Biden has always talked about the need for a “just transition”. Now, it is important to flesh out exactly how this will work.
Creating jobs
Biden's clean-energy pledges include creating jobs in "climate-smart agriculture, resilience, and conservation, including 250,000 jobs plugging abandoned oil and natural gas wells and reclaiming abandoned coal, hardrock, and uranium mines."
For Biden’s climate-change plan to succeed, he needs to bring on board his worried critics as well as his cheerful supporters.
Otherwise, he risks getting the kind of reaction we have seen from Gregg Abbott, governor of oil and gas state Texas, who wants to take Biden to court.
As one of the state’s top media outlets, the Houston Chronicle, said in an editorial, Abbott’s “head in the sand” reaction is not just unimaginative, it’s dangerous.
“Houston-centered energy industry can either lead an orderly, decades-long transition away from fossil fuels or risk oblivion as fast-moving market forces and rising climate catastrophes limit its choices,” argued the paper.
Texas produces a significant portion of US oil and gas. Fortunately, it also already has a major wind and solar sector.
Transition challenges
But transition certainly raises difficult issues. Moves to shut down coal mines and cancel new oil-pipeline projects, such as Keystone XL, cause direct and indirect job losses.
Vast new employment opportunities should arise in renewable energy projects and the production of electric vehicles.

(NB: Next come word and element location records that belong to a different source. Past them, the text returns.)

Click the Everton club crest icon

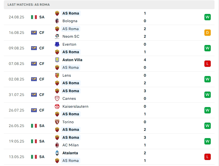tap(57, 44)
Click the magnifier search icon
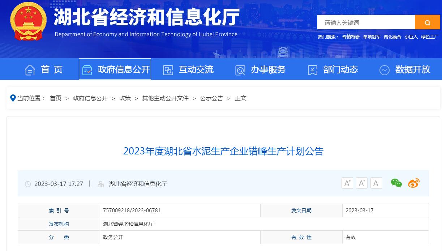This screenshot has height=251, width=442. (428, 22)
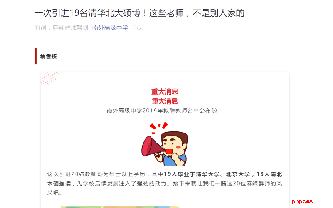Click the first red 重大消息 heading

click(x=165, y=91)
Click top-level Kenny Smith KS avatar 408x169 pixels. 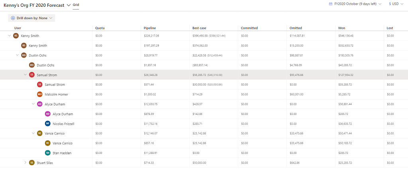tap(16, 36)
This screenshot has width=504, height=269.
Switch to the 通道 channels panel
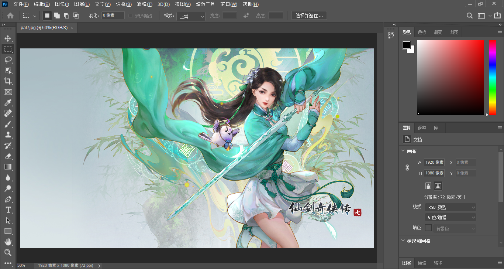click(x=422, y=263)
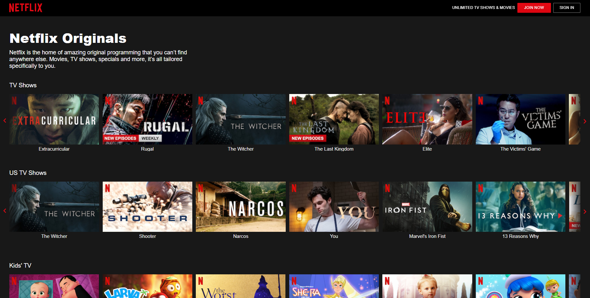Click the 13 Reasons Why title text
The image size is (590, 298).
coord(520,236)
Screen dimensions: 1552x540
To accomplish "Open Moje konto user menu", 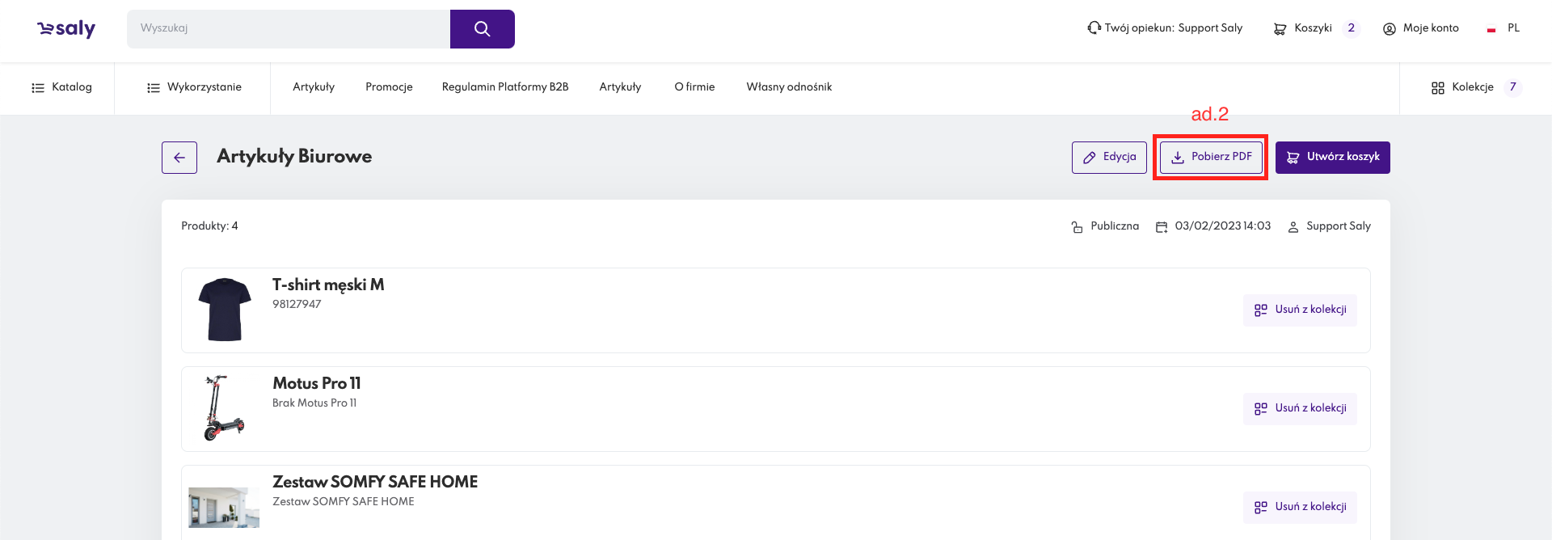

But the jobs may not be created in the same places, and not every oil worker can morph into a wind or IT technician.
Equally, oil and gas workers are proud of their industries and will not necessarily adopt a new culture of renewables and electrons with ease.
Jobs can go quickly, but deeper change takes time.
The US has a troubled history of leaving “rust belt” communities behind. This legacy gave impetus to a political backlash and the rise of disruptive, divisive populists such as Donald Trump.
The Political Economy Research Institute at the University of Massachusetts Amherst has predicted the oil industry will contract by 20% in the next decade and 95% from 2031 to 2050.
The natural gas industry may be sheltered from change up to 2030 but then decline by 75% to 2050, it estimates.
'Total transformation' required
States such as Colorado and New Mexico have created “just transition” offices, but federal funding is needed to do this more widely.
One way to create jobs out of the old economy is through remedial work on old oil wells.
Many workers also will be needed to make American homes more energy efficient.
But there is no going back. As Fatih Birol, executive director of the International Energy Agency, said on 13 January: “Nothing short of total transformation of our energy infrastructure is required.”
Meanwhile, French oil major Total has just bought into a huge solar project outside of Houston while Equinor and BP are pursuing big US wind projects.
European oil companies are leading the charge in the US and local ones need to catch up. Energy transformation is needed for everyone, but it needs to be accompanied by a just transition.